Nikkō was already a holy place in the 8th century, and became a spiritual centre when the mausoleum of the first Tokugawa Shōgun was moved here in the early 17th century. The temples and shrines represent the architectural style of the Edo period (1603 to 1868).
To enter the shrine complex, you have to cross the Daiya River. There is the beautiful vermilion-painted Shinkyo Bridge, after paying an entrance fee you can walk across the bridge - and back. It is not the entrance to the sacred area, visitors have to take the ordinary car bridge. In this regard, nothing has changed since the Edo period. Ordinary worshippers were never allowed to use the Shinkyo Bridge, it was only for the Shōguns and for ceremonial purposes.
Rinno-ji was founded in the 8th century and was the first temple in Nikkō. It is also the first site to be reached after entering the inscribed area. Most impressive are the golden Buddha statues in the main hall. Certainly an important Buddha temple, but for today's visitor, Rinno-ji is just the prelude to the main attraction, the Toshogu Shrine.

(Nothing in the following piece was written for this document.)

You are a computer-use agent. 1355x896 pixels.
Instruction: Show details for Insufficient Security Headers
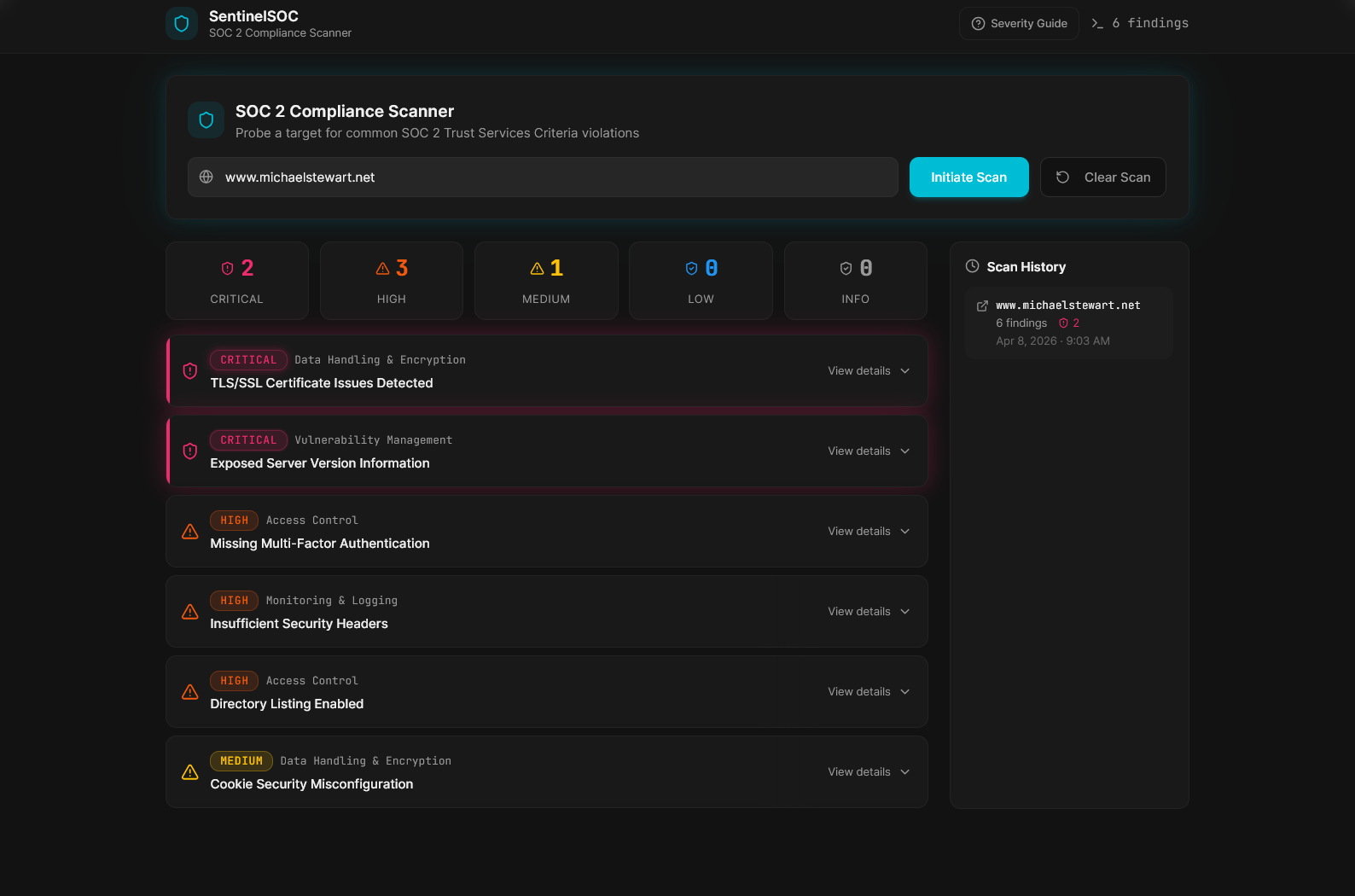pyautogui.click(x=869, y=612)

Unfortunately, the Toshogu Shrine was also one of the most crowded sites I visited on my Japan trip. A five-story pagoda marks the entrance to the shrine. One of the first things you discover after passing through the Niomon Gate are the Three Wise Monkeys mentioned earlier. You can find them on the outer wall of the sacred stables. Even these auxiliary buildings are richly decorated with ornate and colourful carvings. However, the abundance begins with the Yōmeimon, the gate to the inner shrine (the photo shows a close up). It takes time to view all the carvings and decorations in detail: lions, dragons, strange looking elephants, but also scenes with human figures. I particularly liked the birds and floral motifs on the outer walls next to the gate. And the burst of colours and figures continues in the inner grounds, the buildings are lavishly covered with gold leaf and brightly painted carvings. Pomp and glory should be demonstrated here, not simplicity and modesty. The actual tomb of Tokugawa Ieyasu is located in the forest above the shrine. You have to pass another gate (try to spot the sleeping cat) and climb steep stairs. The tomb is the oldest part of the shrine and rather plain compared to the other buildings.
Next to the Toshogu shrine is the Futarasan-jinja, connected with Toshogu by a long alley lined with stone lanterns. And a short walk further up the hill will take you to the Taiyuin Shrine, the second highlight in Nikkō. It is the mausoleum of Iemitsu, the third Tokugawa Shōgun, who established a strict social hierarchy and Japan's isolationist foreign policies during the Edo period. I even liked Taiyuin better than Toshogu. It is similar in style, maybe a little less opulent than its neighbour, but very elegant and harmoniously embedded in the surrounding forest. And above all, it was far less crowded, with only a handful of other visitors. So you can really enjoy the atmosphere and the natural environment.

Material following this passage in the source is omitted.